Extracted records
______________________________

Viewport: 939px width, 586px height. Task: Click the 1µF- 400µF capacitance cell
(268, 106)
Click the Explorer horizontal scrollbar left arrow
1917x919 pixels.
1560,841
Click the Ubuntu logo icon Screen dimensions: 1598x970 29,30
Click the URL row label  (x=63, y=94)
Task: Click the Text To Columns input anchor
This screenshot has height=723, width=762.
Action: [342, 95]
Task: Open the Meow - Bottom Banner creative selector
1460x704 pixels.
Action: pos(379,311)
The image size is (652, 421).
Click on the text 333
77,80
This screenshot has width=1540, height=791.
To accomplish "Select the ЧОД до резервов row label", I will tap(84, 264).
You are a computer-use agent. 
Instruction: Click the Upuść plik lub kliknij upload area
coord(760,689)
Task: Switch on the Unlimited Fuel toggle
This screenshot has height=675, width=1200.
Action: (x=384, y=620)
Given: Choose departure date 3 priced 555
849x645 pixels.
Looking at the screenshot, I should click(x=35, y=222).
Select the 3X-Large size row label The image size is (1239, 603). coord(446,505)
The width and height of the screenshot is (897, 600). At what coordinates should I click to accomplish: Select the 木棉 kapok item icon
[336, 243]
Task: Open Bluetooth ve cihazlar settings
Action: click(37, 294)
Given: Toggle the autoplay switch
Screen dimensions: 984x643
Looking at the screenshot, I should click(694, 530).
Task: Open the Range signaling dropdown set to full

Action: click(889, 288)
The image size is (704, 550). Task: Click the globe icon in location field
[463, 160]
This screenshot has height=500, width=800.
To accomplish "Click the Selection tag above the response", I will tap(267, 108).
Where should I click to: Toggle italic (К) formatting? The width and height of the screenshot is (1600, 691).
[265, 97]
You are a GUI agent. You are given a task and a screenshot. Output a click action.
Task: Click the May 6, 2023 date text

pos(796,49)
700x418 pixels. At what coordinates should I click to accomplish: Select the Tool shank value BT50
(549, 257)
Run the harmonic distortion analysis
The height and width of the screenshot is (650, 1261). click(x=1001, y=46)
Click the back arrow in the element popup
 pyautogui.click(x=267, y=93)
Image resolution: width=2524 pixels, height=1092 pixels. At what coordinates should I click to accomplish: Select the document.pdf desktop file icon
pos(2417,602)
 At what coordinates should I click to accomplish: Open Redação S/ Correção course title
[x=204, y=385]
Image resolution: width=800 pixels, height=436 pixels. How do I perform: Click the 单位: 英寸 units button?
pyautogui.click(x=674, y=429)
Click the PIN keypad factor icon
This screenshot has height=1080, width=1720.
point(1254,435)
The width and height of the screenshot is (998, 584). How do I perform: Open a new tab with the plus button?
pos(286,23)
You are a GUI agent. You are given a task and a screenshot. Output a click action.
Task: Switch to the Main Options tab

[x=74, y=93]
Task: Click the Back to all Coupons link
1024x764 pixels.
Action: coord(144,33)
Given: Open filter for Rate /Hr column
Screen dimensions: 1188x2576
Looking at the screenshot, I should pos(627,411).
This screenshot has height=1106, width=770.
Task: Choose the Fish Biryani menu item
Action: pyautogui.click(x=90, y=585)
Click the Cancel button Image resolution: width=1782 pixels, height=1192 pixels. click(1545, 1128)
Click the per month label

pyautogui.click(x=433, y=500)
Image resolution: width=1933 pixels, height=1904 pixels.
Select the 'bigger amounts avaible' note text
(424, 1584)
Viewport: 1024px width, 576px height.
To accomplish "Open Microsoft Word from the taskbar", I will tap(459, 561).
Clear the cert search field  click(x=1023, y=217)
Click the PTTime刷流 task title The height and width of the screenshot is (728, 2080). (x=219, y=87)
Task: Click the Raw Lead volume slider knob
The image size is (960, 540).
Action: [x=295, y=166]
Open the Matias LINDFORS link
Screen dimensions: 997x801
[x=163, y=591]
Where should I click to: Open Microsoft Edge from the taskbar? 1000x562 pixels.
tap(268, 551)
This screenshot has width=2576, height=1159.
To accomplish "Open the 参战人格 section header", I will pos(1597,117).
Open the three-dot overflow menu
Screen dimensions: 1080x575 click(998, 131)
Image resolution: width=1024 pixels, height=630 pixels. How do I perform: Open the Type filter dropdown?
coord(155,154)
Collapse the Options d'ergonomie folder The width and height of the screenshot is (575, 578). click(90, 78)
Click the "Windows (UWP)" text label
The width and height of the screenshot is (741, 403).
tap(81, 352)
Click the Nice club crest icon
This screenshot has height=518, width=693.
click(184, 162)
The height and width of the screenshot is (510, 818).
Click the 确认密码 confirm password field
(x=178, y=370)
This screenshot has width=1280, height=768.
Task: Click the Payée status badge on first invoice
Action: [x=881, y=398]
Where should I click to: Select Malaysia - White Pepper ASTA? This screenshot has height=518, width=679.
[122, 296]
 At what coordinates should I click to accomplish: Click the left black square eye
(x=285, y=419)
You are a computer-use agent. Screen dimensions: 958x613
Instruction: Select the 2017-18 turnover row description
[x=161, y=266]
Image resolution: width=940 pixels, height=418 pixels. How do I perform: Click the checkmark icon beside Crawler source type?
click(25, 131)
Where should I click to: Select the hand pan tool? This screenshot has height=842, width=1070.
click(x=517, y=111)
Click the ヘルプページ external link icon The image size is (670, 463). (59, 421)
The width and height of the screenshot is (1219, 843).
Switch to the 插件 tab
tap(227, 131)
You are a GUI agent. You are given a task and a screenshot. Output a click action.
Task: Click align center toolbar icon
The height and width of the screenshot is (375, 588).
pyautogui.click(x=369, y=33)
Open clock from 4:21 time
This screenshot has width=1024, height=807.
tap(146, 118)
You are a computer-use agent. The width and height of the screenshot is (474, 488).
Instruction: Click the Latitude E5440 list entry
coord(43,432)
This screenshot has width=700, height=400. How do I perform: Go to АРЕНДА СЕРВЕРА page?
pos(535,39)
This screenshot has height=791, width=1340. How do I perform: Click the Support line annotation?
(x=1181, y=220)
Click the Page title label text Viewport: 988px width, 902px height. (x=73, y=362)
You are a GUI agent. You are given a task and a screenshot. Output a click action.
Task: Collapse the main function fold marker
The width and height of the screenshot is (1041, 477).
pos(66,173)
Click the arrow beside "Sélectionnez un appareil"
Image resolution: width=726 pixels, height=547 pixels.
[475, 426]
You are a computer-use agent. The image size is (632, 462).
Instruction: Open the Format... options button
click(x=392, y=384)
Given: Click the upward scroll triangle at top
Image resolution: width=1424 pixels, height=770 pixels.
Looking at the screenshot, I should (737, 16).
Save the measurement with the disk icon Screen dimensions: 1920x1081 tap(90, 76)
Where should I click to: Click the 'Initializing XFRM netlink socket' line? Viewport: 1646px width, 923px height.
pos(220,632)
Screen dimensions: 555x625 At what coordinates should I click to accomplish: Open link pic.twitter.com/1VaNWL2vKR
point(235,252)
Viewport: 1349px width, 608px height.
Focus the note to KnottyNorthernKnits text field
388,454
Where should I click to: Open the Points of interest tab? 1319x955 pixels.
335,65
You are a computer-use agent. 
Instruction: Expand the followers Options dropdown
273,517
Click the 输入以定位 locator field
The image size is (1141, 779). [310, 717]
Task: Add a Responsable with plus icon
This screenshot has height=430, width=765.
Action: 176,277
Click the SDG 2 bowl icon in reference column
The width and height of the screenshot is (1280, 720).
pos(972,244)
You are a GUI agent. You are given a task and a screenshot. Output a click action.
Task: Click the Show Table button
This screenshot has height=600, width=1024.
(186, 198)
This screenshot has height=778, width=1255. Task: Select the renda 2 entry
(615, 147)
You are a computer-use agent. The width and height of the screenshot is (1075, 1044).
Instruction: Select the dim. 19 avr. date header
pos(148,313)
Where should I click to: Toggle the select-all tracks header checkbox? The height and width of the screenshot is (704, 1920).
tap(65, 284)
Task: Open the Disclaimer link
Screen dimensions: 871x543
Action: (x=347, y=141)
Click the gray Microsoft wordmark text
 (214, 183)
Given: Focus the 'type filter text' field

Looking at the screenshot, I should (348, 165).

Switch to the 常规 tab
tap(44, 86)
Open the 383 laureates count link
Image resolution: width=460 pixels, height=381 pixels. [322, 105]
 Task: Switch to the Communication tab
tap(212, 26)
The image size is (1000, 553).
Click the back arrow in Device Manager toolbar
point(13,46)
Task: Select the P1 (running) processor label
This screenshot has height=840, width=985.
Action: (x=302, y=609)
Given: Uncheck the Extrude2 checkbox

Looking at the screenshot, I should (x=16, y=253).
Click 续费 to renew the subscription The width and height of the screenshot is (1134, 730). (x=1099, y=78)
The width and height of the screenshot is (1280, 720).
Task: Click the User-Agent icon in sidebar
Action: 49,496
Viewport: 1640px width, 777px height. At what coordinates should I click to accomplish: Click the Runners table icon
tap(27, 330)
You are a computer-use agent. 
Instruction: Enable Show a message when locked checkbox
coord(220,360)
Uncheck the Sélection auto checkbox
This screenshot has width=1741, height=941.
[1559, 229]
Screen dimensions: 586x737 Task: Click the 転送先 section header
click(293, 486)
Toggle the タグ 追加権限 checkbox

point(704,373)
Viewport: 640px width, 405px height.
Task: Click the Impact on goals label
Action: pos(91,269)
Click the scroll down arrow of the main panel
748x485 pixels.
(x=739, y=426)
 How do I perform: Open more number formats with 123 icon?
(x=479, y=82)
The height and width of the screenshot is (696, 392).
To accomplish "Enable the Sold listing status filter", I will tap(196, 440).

______________________________

§ **THE PROBLEM**: Exactly the lines from the one containing "Given: Uncheck the Extrude2 checkbox" through the end of the records above are to be printed, and no others.

§ **ANSWER SECTION**:
Given: Uncheck the Extrude2 checkbox

Looking at the screenshot, I should (x=16, y=253).
Click 续费 to renew the subscription The width and height of the screenshot is (1134, 730). (x=1099, y=78)
The width and height of the screenshot is (1280, 720).
Task: Click the User-Agent icon in sidebar
Action: 49,496
Viewport: 1640px width, 777px height. At what coordinates should I click to accomplish: Click the Runners table icon
tap(27, 330)
You are a computer-use agent. 
Instruction: Enable Show a message when locked checkbox
coord(220,360)
Uncheck the Sélection auto checkbox
This screenshot has width=1741, height=941.
[1559, 229]
Screen dimensions: 586x737 Task: Click the 転送先 section header
click(293, 486)
Toggle the タグ 追加権限 checkbox

point(704,373)
Viewport: 640px width, 405px height.
Task: Click the Impact on goals label
Action: pos(91,269)
Click the scroll down arrow of the main panel
748x485 pixels.
(x=739, y=426)
 How do I perform: Open more number formats with 123 icon?
(x=479, y=82)
The height and width of the screenshot is (696, 392).
To accomplish "Enable the Sold listing status filter", I will tap(196, 440).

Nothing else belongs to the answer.